WHAT THE EXERCISE ASKS: From the entries below, return exactly the lines beginning at the one that contains "Click the binoculars search icon" and ending at the one that contains "The height and width of the screenshot is (343, 731).", both of them included, and only those lines.

TASK MATERIAL:
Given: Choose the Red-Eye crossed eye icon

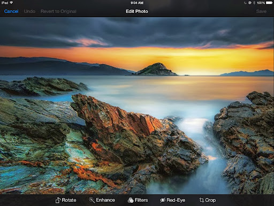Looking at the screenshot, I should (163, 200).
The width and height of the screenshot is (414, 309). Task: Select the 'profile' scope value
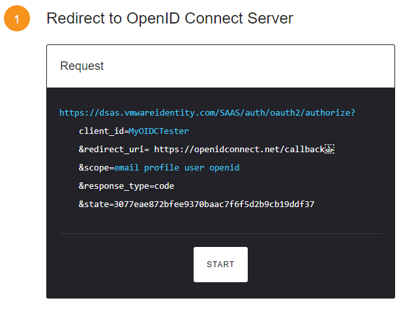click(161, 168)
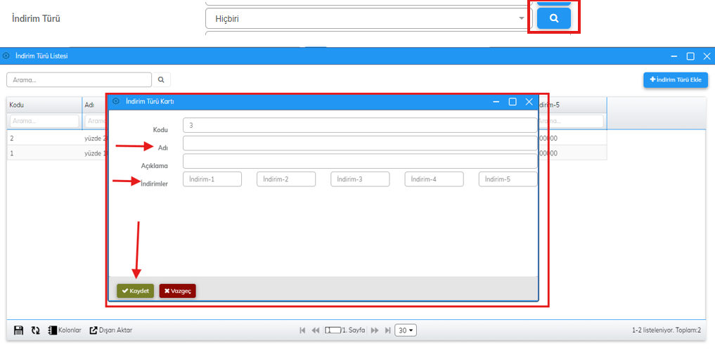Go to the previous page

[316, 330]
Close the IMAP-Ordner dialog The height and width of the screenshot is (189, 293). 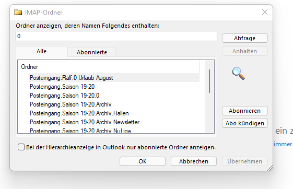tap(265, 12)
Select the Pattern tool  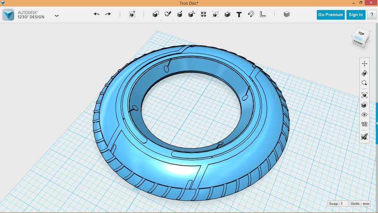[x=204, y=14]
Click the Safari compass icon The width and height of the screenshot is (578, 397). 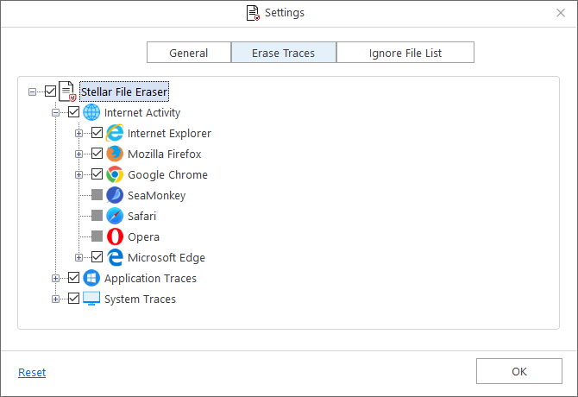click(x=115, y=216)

...

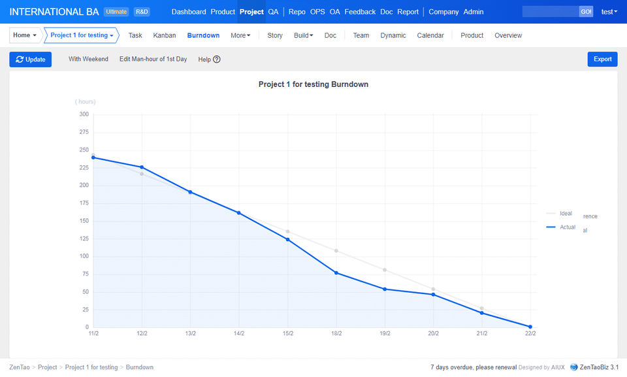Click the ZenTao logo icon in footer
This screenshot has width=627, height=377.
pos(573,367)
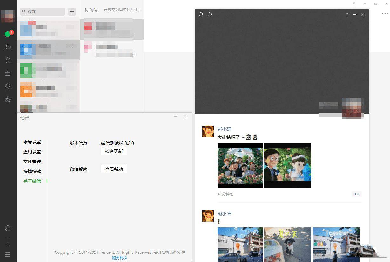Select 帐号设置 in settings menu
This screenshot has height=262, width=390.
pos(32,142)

--

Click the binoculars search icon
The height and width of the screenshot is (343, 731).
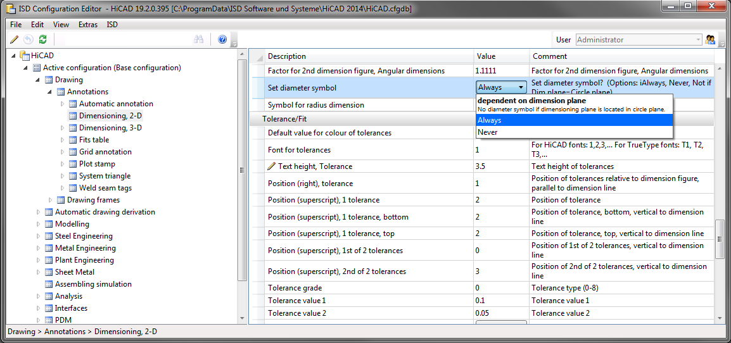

TASK ANSWER:
Click the binoculars search icon
The height and width of the screenshot is (343, 731).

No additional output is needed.